Theatrical film productions by Neelam Productions:

| Year | Film | Notes |
| 2018 | Pariyerum Perumal |  |
| 2019 | Irandam Ulagaporin Kadaisi Gundu |  |
| 2021 | Kuthiraivaal |  |
| Sarpatta Parambarai |  |
| Writer |  |
| 2022 | Seththumaan |  |
| Natchathiram Nagargiradhu |  |
| 2023 | Bommai Nayagi |  |
| 2024 | Blue Star |  |
| J Baby |  |
| Thangalaan |  |
| 2025 | Bottle Radha |  |
| Papa Buka | Papua New Guinea-India co-production |
| Thandakaaranyam |  |
| Bison Kaalamaadan |  |

== Neelam Panpaatu Maiyam (Neelam Cultural Centre) ==
Neelam Panpaatu Maiyam actively organises art festivals, public gatherings, and cultural programmes aimed at reclaiming Dalit history, culture, and voice through artistic expression. Its flagship event, the Vaanam Art Festival, is held annually during Dalit History Month, celebrating marginalized identities and fostering community dialogue. The cultural centre also launched initiatives such as the Women & Trans Persons Cinema Forum and media campaigns like #VoteOutHate to promote social justice and inclusivity. Notably, it took legal action in 2021 when a song was falsely associated with its festival, underscoring its commitment to authenticity and respect for marginalized voices.

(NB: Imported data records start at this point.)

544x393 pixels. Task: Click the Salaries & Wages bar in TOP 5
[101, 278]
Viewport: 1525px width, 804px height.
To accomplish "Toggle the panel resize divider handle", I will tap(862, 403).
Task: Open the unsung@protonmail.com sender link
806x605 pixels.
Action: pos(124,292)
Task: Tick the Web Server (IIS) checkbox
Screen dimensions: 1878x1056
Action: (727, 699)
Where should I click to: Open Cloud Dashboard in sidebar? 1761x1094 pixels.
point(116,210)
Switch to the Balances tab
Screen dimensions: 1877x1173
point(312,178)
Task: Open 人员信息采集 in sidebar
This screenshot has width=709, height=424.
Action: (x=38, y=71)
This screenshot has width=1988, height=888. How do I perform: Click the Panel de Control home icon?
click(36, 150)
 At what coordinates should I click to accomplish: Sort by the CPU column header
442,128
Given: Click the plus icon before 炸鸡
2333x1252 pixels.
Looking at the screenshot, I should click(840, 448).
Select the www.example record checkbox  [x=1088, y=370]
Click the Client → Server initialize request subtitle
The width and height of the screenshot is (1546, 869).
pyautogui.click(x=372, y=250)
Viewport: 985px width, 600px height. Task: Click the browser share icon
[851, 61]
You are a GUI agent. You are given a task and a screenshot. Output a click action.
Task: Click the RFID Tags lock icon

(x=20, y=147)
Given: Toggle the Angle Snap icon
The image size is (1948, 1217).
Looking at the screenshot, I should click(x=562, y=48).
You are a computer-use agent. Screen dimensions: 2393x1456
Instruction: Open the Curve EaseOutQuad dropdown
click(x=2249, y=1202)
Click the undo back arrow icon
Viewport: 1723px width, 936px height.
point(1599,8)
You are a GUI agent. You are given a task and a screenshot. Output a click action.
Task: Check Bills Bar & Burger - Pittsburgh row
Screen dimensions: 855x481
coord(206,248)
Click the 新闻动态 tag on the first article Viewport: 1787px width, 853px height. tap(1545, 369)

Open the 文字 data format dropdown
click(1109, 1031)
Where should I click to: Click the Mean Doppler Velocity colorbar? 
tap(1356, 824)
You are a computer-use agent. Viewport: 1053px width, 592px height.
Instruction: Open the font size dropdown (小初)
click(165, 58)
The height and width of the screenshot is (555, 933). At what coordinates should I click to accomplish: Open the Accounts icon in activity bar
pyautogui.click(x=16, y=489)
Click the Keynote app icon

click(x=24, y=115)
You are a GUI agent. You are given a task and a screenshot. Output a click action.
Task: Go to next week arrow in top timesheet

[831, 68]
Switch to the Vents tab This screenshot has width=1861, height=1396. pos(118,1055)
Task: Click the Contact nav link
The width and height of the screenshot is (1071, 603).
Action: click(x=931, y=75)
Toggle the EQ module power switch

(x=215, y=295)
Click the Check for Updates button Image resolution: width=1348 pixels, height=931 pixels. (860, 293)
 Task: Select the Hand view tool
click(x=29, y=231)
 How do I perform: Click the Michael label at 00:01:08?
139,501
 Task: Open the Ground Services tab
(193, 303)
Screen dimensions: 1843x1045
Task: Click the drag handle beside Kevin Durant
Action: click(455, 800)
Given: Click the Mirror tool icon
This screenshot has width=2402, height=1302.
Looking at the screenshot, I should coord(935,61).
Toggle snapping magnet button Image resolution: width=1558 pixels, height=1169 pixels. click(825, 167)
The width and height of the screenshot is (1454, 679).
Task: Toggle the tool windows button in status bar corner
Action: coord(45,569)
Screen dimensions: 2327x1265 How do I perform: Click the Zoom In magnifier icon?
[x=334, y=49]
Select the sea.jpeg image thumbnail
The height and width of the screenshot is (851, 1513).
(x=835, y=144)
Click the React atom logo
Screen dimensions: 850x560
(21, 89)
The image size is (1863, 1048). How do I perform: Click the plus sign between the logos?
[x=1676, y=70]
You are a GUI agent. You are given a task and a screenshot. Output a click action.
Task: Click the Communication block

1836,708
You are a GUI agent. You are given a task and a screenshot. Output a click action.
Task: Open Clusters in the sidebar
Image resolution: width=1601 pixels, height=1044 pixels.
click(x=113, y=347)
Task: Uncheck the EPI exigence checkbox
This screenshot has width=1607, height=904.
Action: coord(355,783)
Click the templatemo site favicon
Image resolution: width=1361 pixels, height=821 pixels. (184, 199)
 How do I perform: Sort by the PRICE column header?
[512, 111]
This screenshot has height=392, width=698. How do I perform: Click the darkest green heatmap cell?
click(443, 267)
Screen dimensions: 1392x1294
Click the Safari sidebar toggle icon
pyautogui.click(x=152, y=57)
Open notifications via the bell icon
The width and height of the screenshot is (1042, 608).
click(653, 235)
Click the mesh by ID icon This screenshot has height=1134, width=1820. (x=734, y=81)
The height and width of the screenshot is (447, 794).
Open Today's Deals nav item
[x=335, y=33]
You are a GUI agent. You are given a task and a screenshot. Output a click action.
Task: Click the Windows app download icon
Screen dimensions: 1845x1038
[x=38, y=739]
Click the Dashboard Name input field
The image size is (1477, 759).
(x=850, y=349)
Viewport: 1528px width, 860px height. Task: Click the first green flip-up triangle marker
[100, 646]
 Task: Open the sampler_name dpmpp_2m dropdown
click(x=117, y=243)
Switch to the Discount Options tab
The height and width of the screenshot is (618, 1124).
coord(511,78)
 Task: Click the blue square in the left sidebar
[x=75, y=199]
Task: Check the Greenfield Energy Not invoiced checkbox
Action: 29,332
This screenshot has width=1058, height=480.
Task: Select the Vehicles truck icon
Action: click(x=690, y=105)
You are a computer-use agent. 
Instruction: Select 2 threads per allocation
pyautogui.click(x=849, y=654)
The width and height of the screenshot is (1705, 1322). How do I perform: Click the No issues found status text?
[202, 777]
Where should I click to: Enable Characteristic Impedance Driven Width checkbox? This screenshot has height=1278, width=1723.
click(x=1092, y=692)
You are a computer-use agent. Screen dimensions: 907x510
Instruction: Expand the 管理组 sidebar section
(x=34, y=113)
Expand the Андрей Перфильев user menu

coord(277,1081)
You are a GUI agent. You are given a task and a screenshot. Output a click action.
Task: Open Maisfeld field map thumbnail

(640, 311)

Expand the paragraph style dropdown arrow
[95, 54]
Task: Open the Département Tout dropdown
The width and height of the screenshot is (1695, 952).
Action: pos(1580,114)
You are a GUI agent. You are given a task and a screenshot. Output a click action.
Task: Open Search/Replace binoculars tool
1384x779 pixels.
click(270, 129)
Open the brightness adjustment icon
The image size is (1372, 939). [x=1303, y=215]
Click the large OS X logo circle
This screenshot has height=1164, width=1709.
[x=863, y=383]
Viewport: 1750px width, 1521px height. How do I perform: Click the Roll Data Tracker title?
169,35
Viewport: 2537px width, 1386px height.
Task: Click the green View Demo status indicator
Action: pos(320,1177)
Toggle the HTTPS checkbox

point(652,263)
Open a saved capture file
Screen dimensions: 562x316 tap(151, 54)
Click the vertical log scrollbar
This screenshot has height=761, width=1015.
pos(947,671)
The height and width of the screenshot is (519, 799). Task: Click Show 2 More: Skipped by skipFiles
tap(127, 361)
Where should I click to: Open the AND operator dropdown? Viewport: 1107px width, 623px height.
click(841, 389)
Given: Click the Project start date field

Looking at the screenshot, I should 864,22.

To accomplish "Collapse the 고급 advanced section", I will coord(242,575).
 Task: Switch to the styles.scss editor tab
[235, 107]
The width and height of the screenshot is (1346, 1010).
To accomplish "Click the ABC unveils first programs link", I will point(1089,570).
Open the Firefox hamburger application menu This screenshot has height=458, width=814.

In collaboration with filmmaker Pa. Ranjith, Neelam Panpaatu Maiyam helped launch The Casteless Collective, an indie band blending Gaana, hip-hop, rock, rap, and folk music to raise socio-political awareness. The band, formed in 2017, emerged from auditions aimed at uniting musicians driven by both artistic skill and social motivation, It consists of popular artists such as Arivu, Tenma and Isaivani.

== Neelam Social ==
Neelam Social is a digital media platform associated with Neelam. It produces documentaries and digital content exploring issues of caste, gender, sexuality, colorism and labour and releases most of their documentaries on their YouTube channel. In March 2024, Neelam Social produced and released Kalli Paal-la Oru Tea (Coffee with Cactus Milk), an anthology film, directly on its YouTube channel. The project featured four short films by women directors focusing on the issues women face in a patriarchal society.

In August 2022, it co-hosted a global virtual concert “Radical Rhythms” with Dalit artists from around the world to highlight caste-based oppression in global workplaces.

== Neelam (magazine) and Bookstore ==
The Neelam magazine (sometimes referred to as Neelam Itazhl or simply “Neelam magazine”) presents Tamil-language essays, poems, short stories, writing on painting, music, performance, criticism and culture from a Dalit-perspective. The editorial vision emphasises not only discussing Dalit issues but using the Dalit lens to understand all social, cultural and political phenomena.

=== Neelam Bookstore and Cultural Space ===
Neelam Bookstore and Cultural Space, located in Egmore, Chennai, is an Ambedkarite anti-caste literary and cultural venue. It offers works by Ambedkar, Dalit writers like Bama, graphic novels such as Bhimayana, and Tamil translations of prominent authors, often absent from mainstream bookstores.

The space is designed to be flexible, hosting events like concerts, discussions, and exhibitions with movable furniture. It supports emerging Dalit and Bahujan writers through mentorship and affordable, quality publications.

Filmmaker Pa. Ranjith and academic V. Geetha recognize Neelam’s role in promoting anti-caste literature and inclusive cultural discourse. Architect Iraianbu Murugavel designed the space to challenge elitist norms and foster accessibility.